On February 1, 2010, the USCG boarded a foreign flagged vessel in Eastport, Maine. Following the initial examination by the Coast Guard, a Filipino 'whistleblower' reportedly provided a 'tip' to the USCG that the vessel was illegally discharging oily water overboard. A secondary inspection was conducted on February 4, 2010, during which the USCG claimed to have "found" some (albeit unidentified) evidence of a potential violation. Consequently, the USCG detained ten (10) crew members, including the Master and the entire engine staff, in the District of Maine pending the government's investigation into possible criminal, civil, and/or administrative violations.
On or about March 2, 2010, two (2) members of the crew requested to be repatriated to the Ukraine. Thereafter, the government "turned up the heat" on the crew; obtained material witness arrest warrants; and confiscated the crew members' passports. The crew members fought back with the filing of an emergent application to quash the arrest warrants and further requested: (1) the return of their passports; (2) their depositions to be taken pursuant to F.R.Crim.P. 15; and (3) an judicial order permitting them to leave the U.S.
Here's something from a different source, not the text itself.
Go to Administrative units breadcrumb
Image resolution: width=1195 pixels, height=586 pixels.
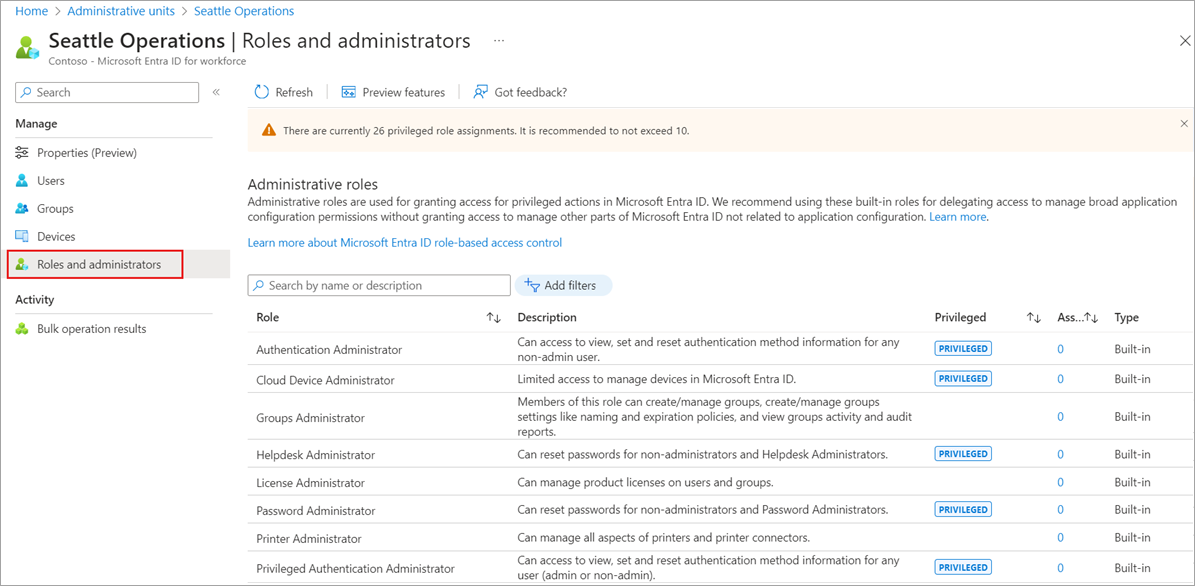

In response, the prosecutors opposed the application on the basis that the crew was not technically "detained" within the meaning of the statute and further argued, inter alia, that the warrants could not be discharged as a matter of law until at least the end of trial.
The Court rejected all of the government's arguments out-of-hand and found that the foreign crew members were, indeed, being wrongly detained against their will and that U.S. law authorized (and actually required) the prompt taking of pre-indictment Rule 15 depositions and release of the crew. The Court granted the crew's application, ordered their depositions to be taken, and released the crew from what is customarily a long and tortured detention process.
On a separate but parallel track in the same matter, the government provided "official notice" that the presence of one (1) of the detained crew members "was no longer required by the United States." It was assumed that the witness possessed substantive exculpatory evidence, which the prosecutors did not believe would be helpful (and most likely harmful) to the successful prosecution of the case. Despite a request by vessel interests to depose and preserve the (assumedly) exculpatory testimony, the prosecution team refused to agree. Consequently, defense counsel prepared and submitted a petition seeking a court order directing the government to participate in a deposition to perpetuate testimony under Federal Rule of Civil Procedure 27, for use in future proceedings. As expected, the testimony was, indeed, exculpatory and otherwise helpful to the successful defense of the criminal allegations. After receiving full briefing on the issues, the Court completely rejected the government's opposition, granted the petition, and ordered the deposition to proceed without delay.
Subsequently, the prosecution team voluntarily dismissed the criminal complaint in its entirety citing "the interest of justice" as the basis for its decision.